Al principio pensé que tenía los ojos ocultos por costras negras de sangre. Luego observé que no tenía ojos. Estaba mirando unas cuencas vacías.
Recordé al viejo con la hemorragia y lo espantoso que nos había parecido a Bobby y a mí. No era nada comparado con esto. Aquel fue tan sólo un trabajo de naturaleza impersonal, mientras que ahora se trataba de perversidad humana.
Durante los meses de octubre y noviembre de años atrás, Bobby Halloway y yo volvimos periódicamente a la ventana del crematorio. A hurtadillas, en medio de la oscuridad, procurando no tropezar con la hiedra del suelo, saturábamos los pulmones con el aire perfumado de los eucaliptos, aroma que desde entonces asocio con la muerte.
Durante aquellos dos meses, Frank Kirk dirigió catorce funerales, pero sólo tres difuntos fueron incinerados. A los otros los embalsamaron para un entierro tradicional.
Bobby y yo lamentábamos que la sala de embalsamar no tuviera ventanas. Aquel sancta sanctorum -donde «hacen el trabajo sucio» como Bobby y yo lo bautizamos- estaba en el sótano, al resguardo de espías truculentos como nosotros.
Yo sentía un secreto alivio de que nuestro curioseo se limitara al trabajo limpio de Frank Kirk. Creo que Bobby también sentía ese alivio, aunque pretendiera estar muy desilusionado.
Supongo que Frank llevaba a cabo este trabajo durante el día, mientras restringía las incineraciones a las horas nocturnas. Este hecho hacía posible que yo pudiera presenciarlo.

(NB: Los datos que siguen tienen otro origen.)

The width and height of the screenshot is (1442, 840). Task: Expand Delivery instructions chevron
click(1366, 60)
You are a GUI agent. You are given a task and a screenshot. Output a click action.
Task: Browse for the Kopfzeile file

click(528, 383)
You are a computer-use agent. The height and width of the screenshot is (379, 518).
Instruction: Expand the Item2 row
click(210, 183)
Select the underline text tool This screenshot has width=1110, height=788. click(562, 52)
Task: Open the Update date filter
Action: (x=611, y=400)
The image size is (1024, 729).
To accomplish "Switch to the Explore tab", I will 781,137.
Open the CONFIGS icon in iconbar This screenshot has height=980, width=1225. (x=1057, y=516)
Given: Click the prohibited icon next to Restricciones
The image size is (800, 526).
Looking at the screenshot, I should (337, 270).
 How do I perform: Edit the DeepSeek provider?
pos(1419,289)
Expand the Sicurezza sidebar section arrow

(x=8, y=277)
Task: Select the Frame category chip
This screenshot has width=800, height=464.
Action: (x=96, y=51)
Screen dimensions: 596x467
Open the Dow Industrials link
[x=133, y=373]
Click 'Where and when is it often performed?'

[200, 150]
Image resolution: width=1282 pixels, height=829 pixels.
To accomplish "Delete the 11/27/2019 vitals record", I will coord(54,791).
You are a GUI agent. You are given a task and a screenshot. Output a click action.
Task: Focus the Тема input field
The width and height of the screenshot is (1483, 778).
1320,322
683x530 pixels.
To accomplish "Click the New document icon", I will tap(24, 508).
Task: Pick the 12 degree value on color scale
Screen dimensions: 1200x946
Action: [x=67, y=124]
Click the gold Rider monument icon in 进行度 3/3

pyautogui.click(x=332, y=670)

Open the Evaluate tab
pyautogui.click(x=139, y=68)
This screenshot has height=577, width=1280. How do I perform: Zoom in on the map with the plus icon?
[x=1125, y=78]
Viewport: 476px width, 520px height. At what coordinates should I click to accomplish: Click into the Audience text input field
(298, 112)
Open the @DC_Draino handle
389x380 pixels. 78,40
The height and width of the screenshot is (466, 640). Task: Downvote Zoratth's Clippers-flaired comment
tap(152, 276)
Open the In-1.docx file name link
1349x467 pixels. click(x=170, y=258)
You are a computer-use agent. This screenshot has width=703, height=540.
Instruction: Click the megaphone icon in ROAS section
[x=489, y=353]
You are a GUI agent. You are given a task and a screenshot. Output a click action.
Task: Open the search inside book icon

Aunque el voluminoso crematorio -más antiguo que el Power Pak II que Sandy utiliza ahora- ponía los restos humanos a temperaturas muy elevadas y poseía un dispositivo para el control de emisiones, por la chimenea se escapaba un delgado hilo de humo. Frank llevaba a cabo las incineraciones por la noche, toda una deferencia para los desolados miembros de la familia o amigos que así podían, a la luz del día, contemplar desde la ciudad la funeraria de la colina y ver cómo el ultimo de sus seres queridos se dirigía al cielo formando finas serpientes grises.
Por suerte para nosotros, el padre de Bobby, Anson, era el director de la Moonlight Bay Gazette . Bobby aprovechaba su amistad y familiaridad con los periodistas para enterarse de las muertes por accidente y por causas naturales.
Siempre sabíamos cuándo Frank Kirk tenía un muerto reciente, aunque no estábamos seguros de si lo iba a embalsamar o a incinerar. Inmediatamente después del anochecer, subíamos con nuestras bicicletas hasta las proximidades de la funeraria y luego nos metíamos a hurtadillas en la propiedad, esperando ante la ventana del crematorio hasta que empezara la acción o hasta asegurarnos de que en aquella ocasión no iban a incinerar ningún cadáver.
El señor Garth, presidente del First National Bank, de sesenta años, falleció de un ataque de corazón a finales del mes de octubre. Esperamos a que lo metieran en el horno.
En noviembre, un carpintero llamado Henry Aimes se cayó de un tejado y se rompió el cuello. Aunque Aimes fue incinerado, Bobby y yo no presenciamos el proceso, porque Frank Kirk o su ayudante se acordaron de cerrar los listones de la persiana.
Las persianas estaban abiertas la segunda semana de diciembre, cuando volvimos para la incineración de Rebecca Acquilain. Estaba casada con Tom Acquilain, profesor del instituto donde Bobby asistía a clase pero yo no. La señora Acquilain, bibliotecaria de la ciudad, sólo tenía treinta años y era madre de un niño de cinco llamado Devlin.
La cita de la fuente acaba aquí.